*PROBLEM REQUIREMENTS:*
The answer must consist of the records below, repeated exactly.

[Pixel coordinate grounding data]

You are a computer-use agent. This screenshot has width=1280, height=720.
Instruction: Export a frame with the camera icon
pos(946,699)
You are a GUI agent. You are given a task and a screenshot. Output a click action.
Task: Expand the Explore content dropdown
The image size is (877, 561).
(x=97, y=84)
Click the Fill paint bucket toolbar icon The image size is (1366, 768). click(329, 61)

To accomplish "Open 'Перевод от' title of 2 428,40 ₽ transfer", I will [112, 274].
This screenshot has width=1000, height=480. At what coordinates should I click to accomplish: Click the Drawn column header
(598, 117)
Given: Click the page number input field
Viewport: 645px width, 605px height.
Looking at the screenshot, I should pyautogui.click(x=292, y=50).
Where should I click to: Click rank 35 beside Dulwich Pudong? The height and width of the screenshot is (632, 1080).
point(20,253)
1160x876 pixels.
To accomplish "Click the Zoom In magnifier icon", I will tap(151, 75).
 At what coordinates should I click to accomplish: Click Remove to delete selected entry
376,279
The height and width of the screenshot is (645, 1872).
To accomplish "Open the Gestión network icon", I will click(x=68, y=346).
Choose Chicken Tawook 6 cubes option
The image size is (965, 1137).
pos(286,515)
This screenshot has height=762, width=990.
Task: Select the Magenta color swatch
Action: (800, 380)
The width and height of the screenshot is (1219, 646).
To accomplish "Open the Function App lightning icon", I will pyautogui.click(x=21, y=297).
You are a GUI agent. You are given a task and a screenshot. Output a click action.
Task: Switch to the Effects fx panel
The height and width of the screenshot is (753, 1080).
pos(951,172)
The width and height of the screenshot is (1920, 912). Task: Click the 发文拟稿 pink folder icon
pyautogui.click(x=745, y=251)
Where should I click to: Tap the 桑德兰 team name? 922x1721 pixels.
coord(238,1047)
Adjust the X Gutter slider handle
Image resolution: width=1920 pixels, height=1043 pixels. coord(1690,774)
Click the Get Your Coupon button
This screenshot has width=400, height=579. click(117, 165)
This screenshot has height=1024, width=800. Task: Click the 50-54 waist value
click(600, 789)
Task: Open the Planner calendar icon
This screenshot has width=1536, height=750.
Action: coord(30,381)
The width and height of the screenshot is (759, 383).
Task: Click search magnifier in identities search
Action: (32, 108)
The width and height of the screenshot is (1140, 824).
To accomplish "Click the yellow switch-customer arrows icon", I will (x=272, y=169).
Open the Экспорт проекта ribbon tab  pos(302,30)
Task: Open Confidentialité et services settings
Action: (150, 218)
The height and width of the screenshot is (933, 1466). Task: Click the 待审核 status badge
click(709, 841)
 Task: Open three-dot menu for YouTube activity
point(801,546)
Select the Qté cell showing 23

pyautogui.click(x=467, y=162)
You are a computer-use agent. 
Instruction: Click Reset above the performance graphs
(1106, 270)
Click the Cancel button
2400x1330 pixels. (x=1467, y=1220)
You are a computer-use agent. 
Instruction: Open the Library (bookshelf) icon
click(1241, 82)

*RESULT FOR THIS TASK:*
You are a computer-use agent. This screenshot has width=1280, height=720.
Instruction: Export a frame with the camera icon
pos(946,699)
You are a GUI agent. You are given a task and a screenshot. Output a click action.
Task: Expand the Explore content dropdown
The image size is (877, 561).
(x=97, y=84)
Click the Fill paint bucket toolbar icon The image size is (1366, 768). click(329, 61)

To accomplish "Open 'Перевод от' title of 2 428,40 ₽ transfer", I will [112, 274].
This screenshot has width=1000, height=480. At what coordinates should I click to accomplish: Click the Drawn column header
(598, 117)
Given: Click the page number input field
Viewport: 645px width, 605px height.
Looking at the screenshot, I should pyautogui.click(x=292, y=50).
Where should I click to: Click rank 35 beside Dulwich Pudong? The height and width of the screenshot is (632, 1080).
point(20,253)
1160x876 pixels.
To accomplish "Click the Zoom In magnifier icon", I will tap(151, 75).
 At what coordinates should I click to accomplish: Click Remove to delete selected entry
376,279
The height and width of the screenshot is (645, 1872).
To accomplish "Open the Gestión network icon", I will click(x=68, y=346).
Choose Chicken Tawook 6 cubes option
The image size is (965, 1137).
pos(286,515)
This screenshot has height=762, width=990.
Task: Select the Magenta color swatch
Action: (800, 380)
The width and height of the screenshot is (1219, 646).
To accomplish "Open the Function App lightning icon", I will pyautogui.click(x=21, y=297).
You are a GUI agent. You are given a task and a screenshot. Output a click action.
Task: Switch to the Effects fx panel
The height and width of the screenshot is (753, 1080).
pos(951,172)
The width and height of the screenshot is (1920, 912). Task: Click the 发文拟稿 pink folder icon
pyautogui.click(x=745, y=251)
Where should I click to: Tap the 桑德兰 team name? 922x1721 pixels.
coord(238,1047)
Adjust the X Gutter slider handle
Image resolution: width=1920 pixels, height=1043 pixels. coord(1690,774)
Click the Get Your Coupon button
This screenshot has width=400, height=579. click(117, 165)
This screenshot has height=1024, width=800. Task: Click the 50-54 waist value
click(600, 789)
Task: Open the Planner calendar icon
This screenshot has width=1536, height=750.
Action: coord(30,381)
The width and height of the screenshot is (759, 383).
Task: Click search magnifier in identities search
Action: (32, 108)
The width and height of the screenshot is (1140, 824).
To accomplish "Click the yellow switch-customer arrows icon", I will (x=272, y=169).
Open the Экспорт проекта ribbon tab  pos(302,30)
Task: Open Confidentialité et services settings
Action: (150, 218)
The height and width of the screenshot is (933, 1466). Task: Click the 待审核 status badge
click(709, 841)
 Task: Open three-dot menu for YouTube activity
point(801,546)
Select the Qté cell showing 23

pyautogui.click(x=467, y=162)
You are a computer-use agent. 
Instruction: Click Reset above the performance graphs
(1106, 270)
Click the Cancel button
2400x1330 pixels. (x=1467, y=1220)
You are a computer-use agent. 
Instruction: Open the Library (bookshelf) icon
click(1241, 82)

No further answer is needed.